…la Escritura lo encerró todo bajo pecado, para que la promesa que es por fe en Jesucristo fuera dada a todos los que creen. (Gálatas 3:22)
¿A quién le gusta estar sujeto a reglas? Es innegable que las aprobamos cuando protegen nuestros intereses personales, pero ¿qué hay de las otras —que probablemente sean la mayoría—?
Al hablar acerca de la ley, la reflexión de Pablo llega al fondo de nuestro corazón. Las reglas suelen incomodarnos, pero cuando se trata de Dios, nuestro corazón es declaradamente rebelde —siempre quiere tomar otro camino—. ¿Por qué Pablo habla de esto?

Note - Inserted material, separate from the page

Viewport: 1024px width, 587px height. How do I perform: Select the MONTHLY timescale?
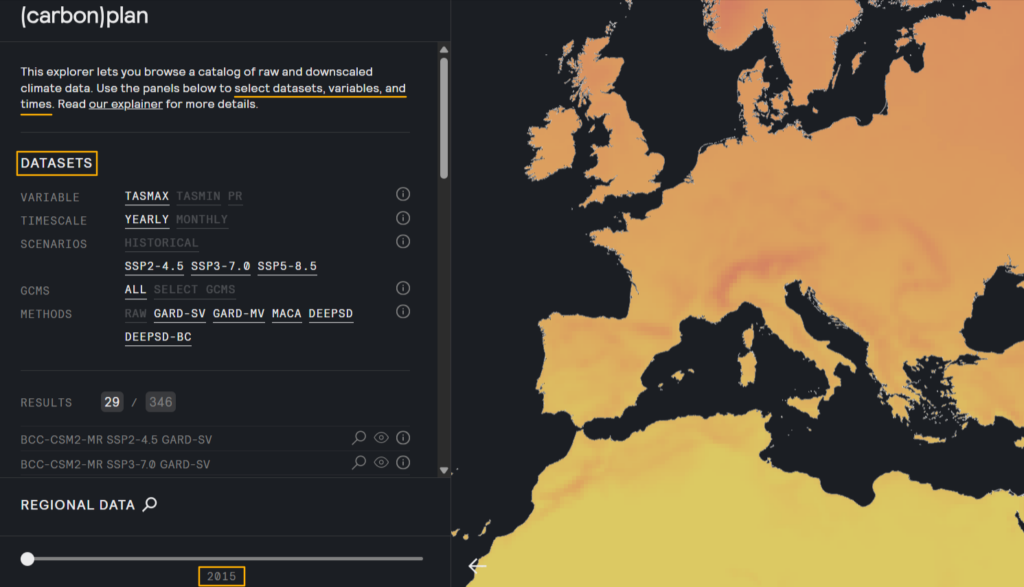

Porque acaba de afirmar, en los versículos previos, que nuestro acceso a la bendición de Dios depende de una promesa. ¿Y de qué servía la ley, entonces, si no permitía obtener la bendición?
La ley, como indicamos arriba, cumpliría el objetivo de exponer nuestra rebelión. La promesa sólo se cumpliría en la persona de Jesucristo, y por lo tanto, para obligarnos a confiar en Él, tendríamos que reconocer nuestra maldad e incapacidad personal de complacer a Dios. A eso se refiere Pablo cuando dice que la ley «fue añadida a causa de las transgresiones» y que la Escritura «encerró todo bajo pecado, para que la promesa que es por fe en Jesucristo fuera dada a todos los que creen» (vv. 19, 22).
La ley, en verdad, no era «capaz de impartir vida» (v. 21), y además, jamás había sido siquiera pensada en esos términos. Pablo, posiblemente, quiere incluso subrayar la inferioridad de ella al sugerir que, a diferencia de la promesa —hecha directamente por Dios a Abraham—, Dios había enviado la ley a través de un intermediario (Moisés, quien a su vez la recibió de los ángeles).
Pablo, así, demuestra que la ley no se opone a la promesa, y aun más, establece cómo aquella incluso estuvo «al servicio» de nuestro acercamiento a Dios por medio de Cristo.
A medida que reflexionamos sobre esto, debemos asegurarnos de no tomar este importante mensaje a la ligera. La Biblia enseña que nuestra naturaleza pecaminosa es incapaz de agradar a Dios, y por lo tanto, en vez de ilusionarnos con lograrlo —y ocultar nuestros errores con engaños—, debemos acogernos a Jesús, en quien disfrutamos de la promesa por completo. La ley, en un sentido, nos juega en contra, pero la solución no consiste en negarla sino en dejar que nos condene para que Cristo nos libere. Sólo así comprenderemos el evangelio; sólo entonces accederemos a la «herencia».